What the exercise asks ::
For the records below, output word for word the lines from the one with "You are a computer-use agent. Screen" up to and including the one with "Viewport: 266px width, 167px". No pictures.

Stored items
:::

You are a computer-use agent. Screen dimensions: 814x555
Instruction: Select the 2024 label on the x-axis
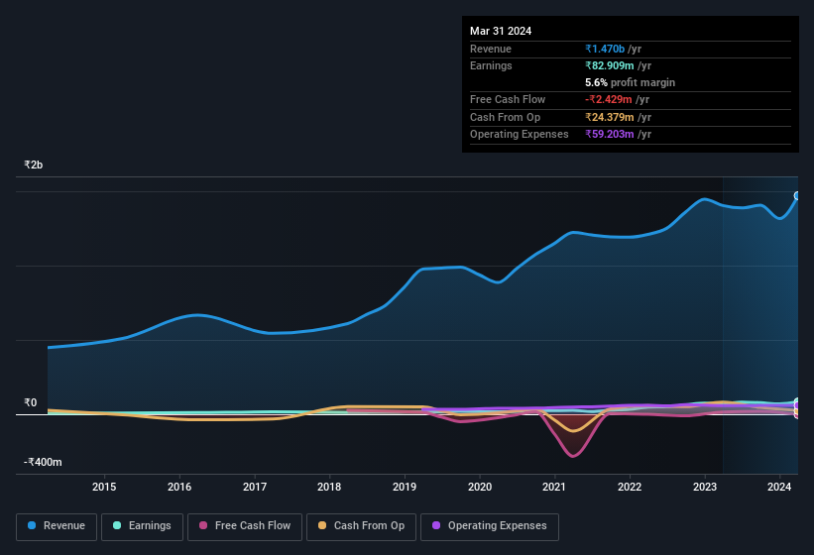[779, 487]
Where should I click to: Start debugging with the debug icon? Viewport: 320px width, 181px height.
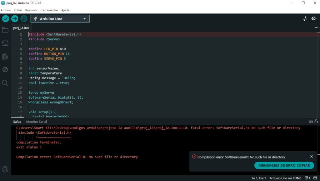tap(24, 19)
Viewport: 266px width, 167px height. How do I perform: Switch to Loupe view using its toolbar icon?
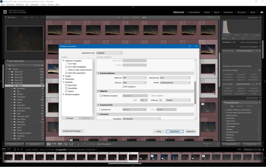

:::

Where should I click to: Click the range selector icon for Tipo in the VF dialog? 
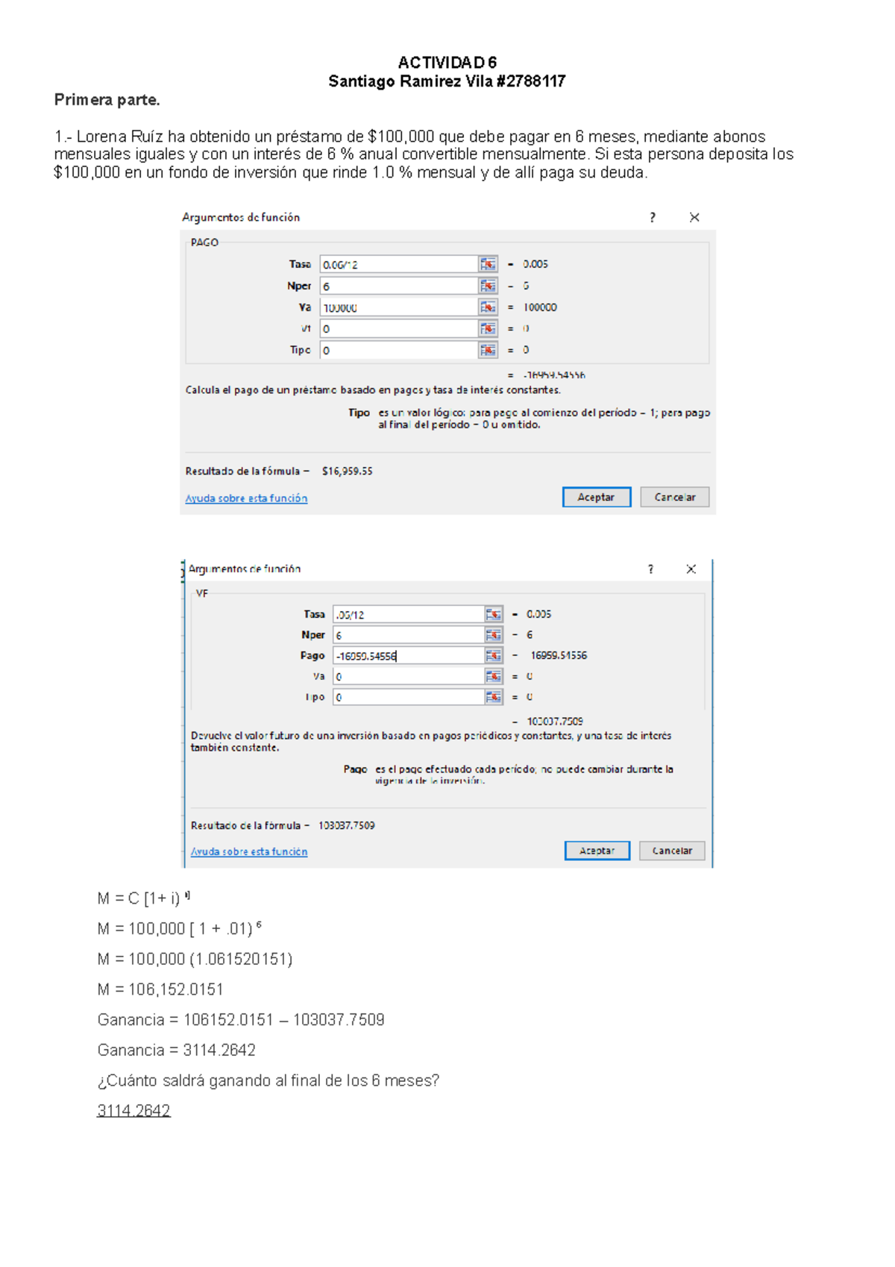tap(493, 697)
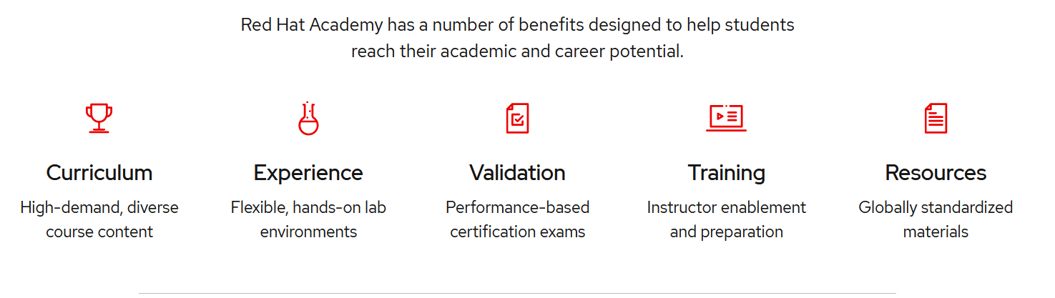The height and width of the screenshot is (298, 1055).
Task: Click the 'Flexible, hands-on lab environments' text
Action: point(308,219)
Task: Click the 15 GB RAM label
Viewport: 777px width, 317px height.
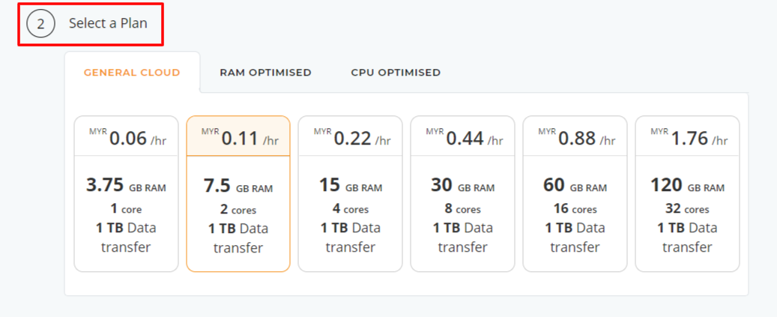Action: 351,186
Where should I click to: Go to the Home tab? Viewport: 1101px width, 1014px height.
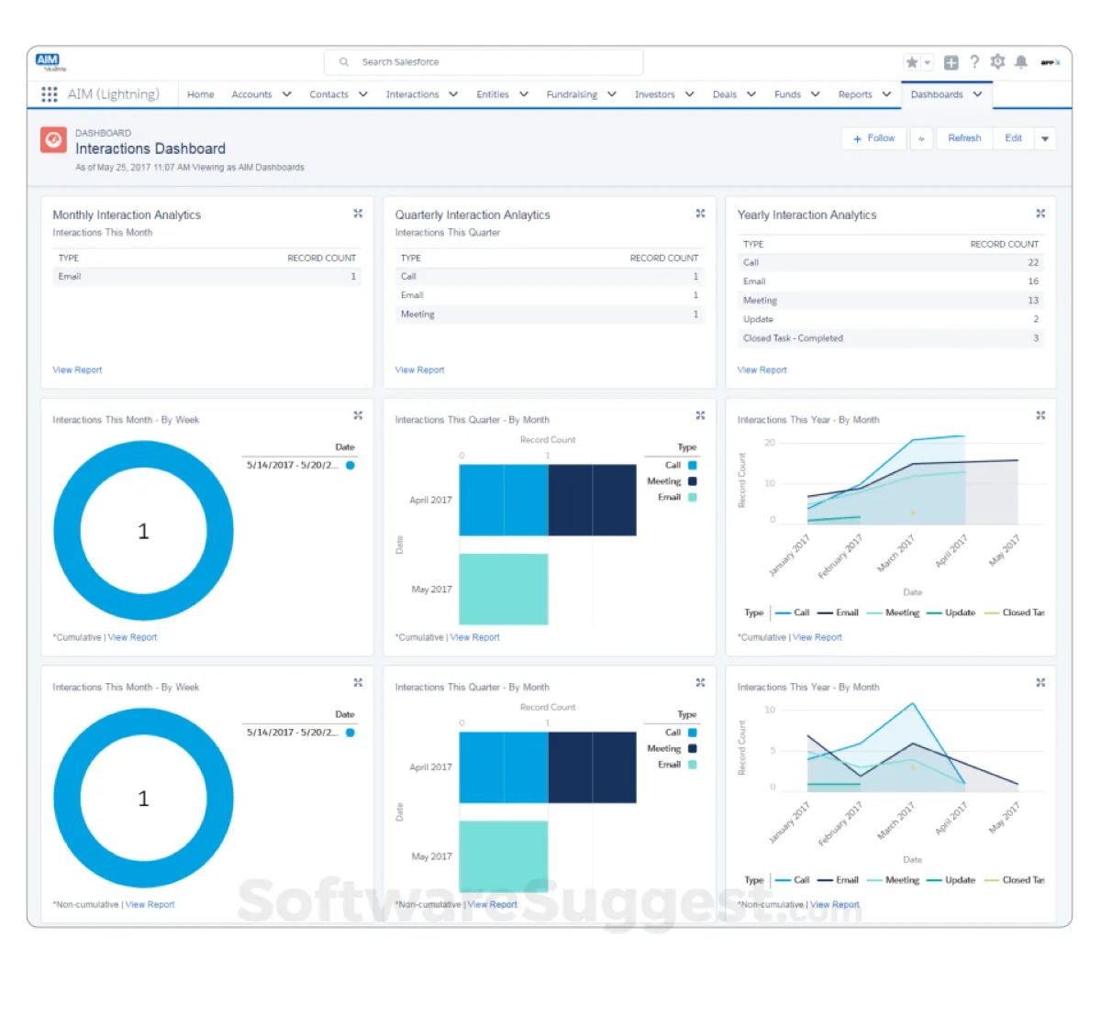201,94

:::

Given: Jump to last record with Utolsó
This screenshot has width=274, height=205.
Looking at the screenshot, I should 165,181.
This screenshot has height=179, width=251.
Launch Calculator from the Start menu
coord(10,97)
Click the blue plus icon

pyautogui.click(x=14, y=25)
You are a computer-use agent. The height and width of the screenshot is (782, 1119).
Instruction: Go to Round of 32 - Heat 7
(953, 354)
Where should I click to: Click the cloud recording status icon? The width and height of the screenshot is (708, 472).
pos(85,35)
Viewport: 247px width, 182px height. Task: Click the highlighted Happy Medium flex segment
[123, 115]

:::

Task output ::
You are a computer-use agent. Screen dimensions: 814x555
Instruction: Select the 2024 label on the x-axis
[779, 487]
Where should I click to: Start debugging with the debug icon? Viewport: 320px width, 181px height.
tap(24, 19)
Viewport: 266px width, 167px height. How do I perform: Switch to Loupe view using its toolbar icon?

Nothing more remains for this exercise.